Dr. Moriba Jah, associate professor at the University of Texas at Austin

Moriba Jah

Moriba Jah’s resume reads like a directory of prestigious scientific institutions in the U.S. As a young man, Jah served in the U.S. Air Force then earned a bachelor’s degree in aerospace engineering from Embry–Riddle Aeronautical University. Along the way, he won a grant from NASA, which he used to study lunar gravity.

Jah then went on to earn upper degrees from the University of Colorado Boulder, during which time he also worked for NASA’s Jet Propulsion Laboratory (JPL). The work he did at JPL ultimately ended up as part of multiple Mars rover missions.

Today, Jah works as a professor at the University of Texas at Austin. His list of accomplishments is too long to include here in its entirety, but among other things he is a fellow of TED and the American Institute of Aeronautics and Astronautics, and he has served as a delegation member to the United Nations.
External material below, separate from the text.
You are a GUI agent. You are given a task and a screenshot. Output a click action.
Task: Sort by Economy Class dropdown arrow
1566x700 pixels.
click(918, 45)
So why is Jah coming to Connect?

Real estate by its very nature is grounded in the Earth. Homes are planted in holes excavated from the dirt and erected with materials such as brick and wood. At it’s core, real estate is an earthy profession.

Jah’s work, by contrast, looks to the heavens. And in doing so, it offers an entirely different perspective, one that asks inhabitants of this world to look beyond themselves and the brief timelines of their own lives. During his time on the Connect stage, Jah will consequently talk about the future, technology and space — and why these things should matter to everyone.